Could you reproduce the material starting with the line containing "You are a GUI" and going on through the end of the material, renaming "chevron" to "arrow" and leaving everything else unchanged? Omit the pictures from your answer.

*** TASK INPUT

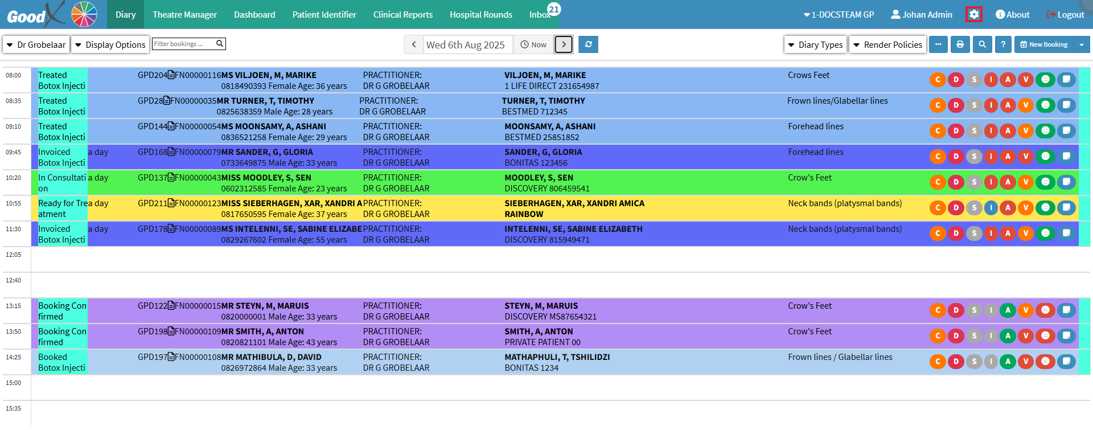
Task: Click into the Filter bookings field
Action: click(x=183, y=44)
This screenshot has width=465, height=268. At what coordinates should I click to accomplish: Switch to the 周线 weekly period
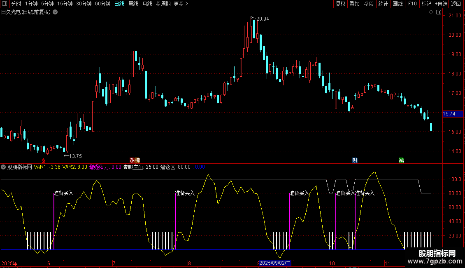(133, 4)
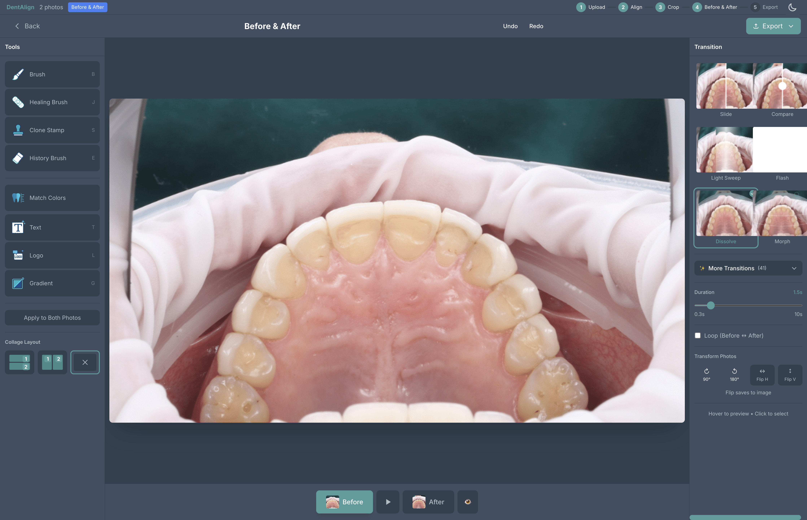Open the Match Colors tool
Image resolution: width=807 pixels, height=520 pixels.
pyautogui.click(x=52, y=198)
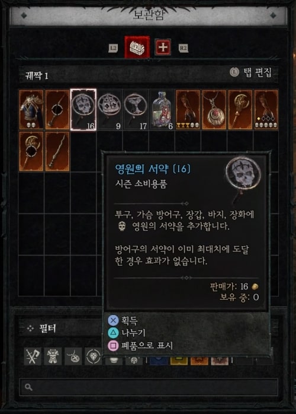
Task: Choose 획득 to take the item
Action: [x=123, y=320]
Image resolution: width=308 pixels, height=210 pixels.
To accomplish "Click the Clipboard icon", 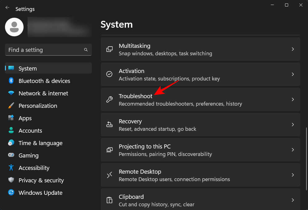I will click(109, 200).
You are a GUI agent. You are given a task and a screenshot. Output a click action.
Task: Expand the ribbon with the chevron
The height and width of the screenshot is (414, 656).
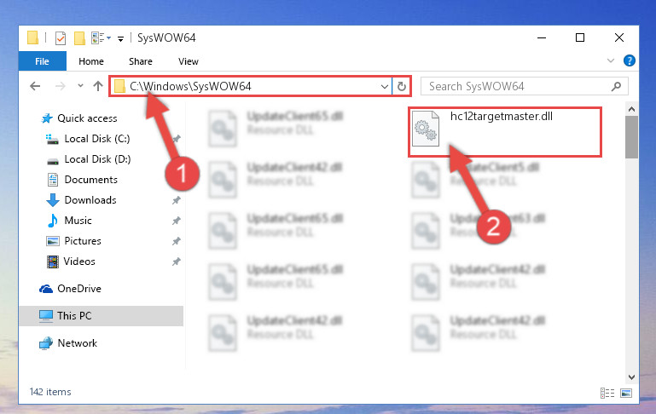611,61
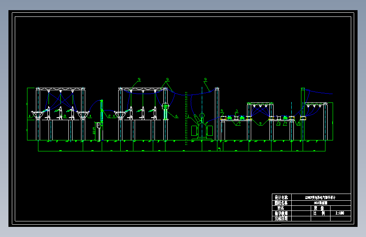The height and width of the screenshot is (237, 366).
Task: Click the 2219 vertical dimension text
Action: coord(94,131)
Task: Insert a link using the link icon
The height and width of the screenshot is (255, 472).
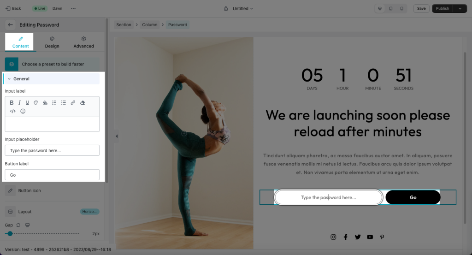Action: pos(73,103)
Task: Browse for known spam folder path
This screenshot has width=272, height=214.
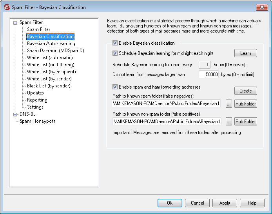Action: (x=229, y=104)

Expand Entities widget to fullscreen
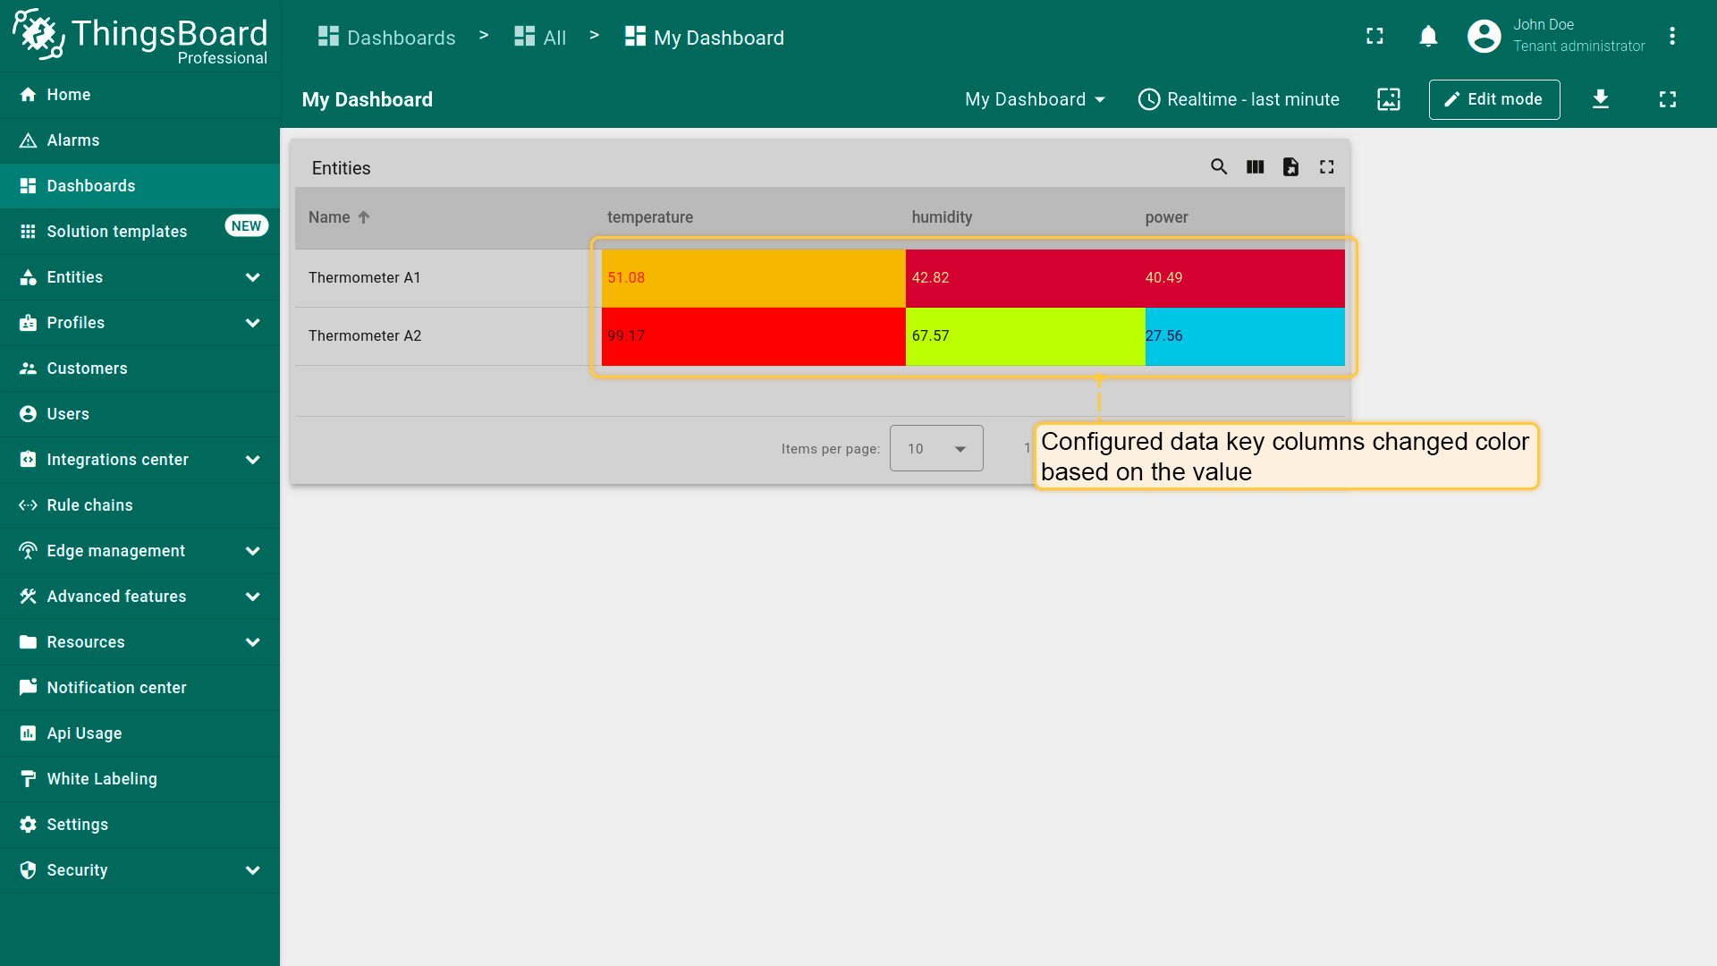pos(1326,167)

******

FULL RESPONSE
You are a GUI agent. You are given a task and a screenshot. Output a click action.
Task: Expand the ribbon with the arrow
The height and width of the screenshot is (414, 656).
611,61
The height and width of the screenshot is (237, 366).
Task: Click the 2219 vertical dimension text
Action: coord(94,131)
Task: Insert a link using the link icon
The height and width of the screenshot is (255, 472).
Action: pos(73,103)
Task: Browse for known spam folder path
This screenshot has width=272, height=214.
Action: (x=229, y=104)

Expand Entities widget to fullscreen
pos(1326,167)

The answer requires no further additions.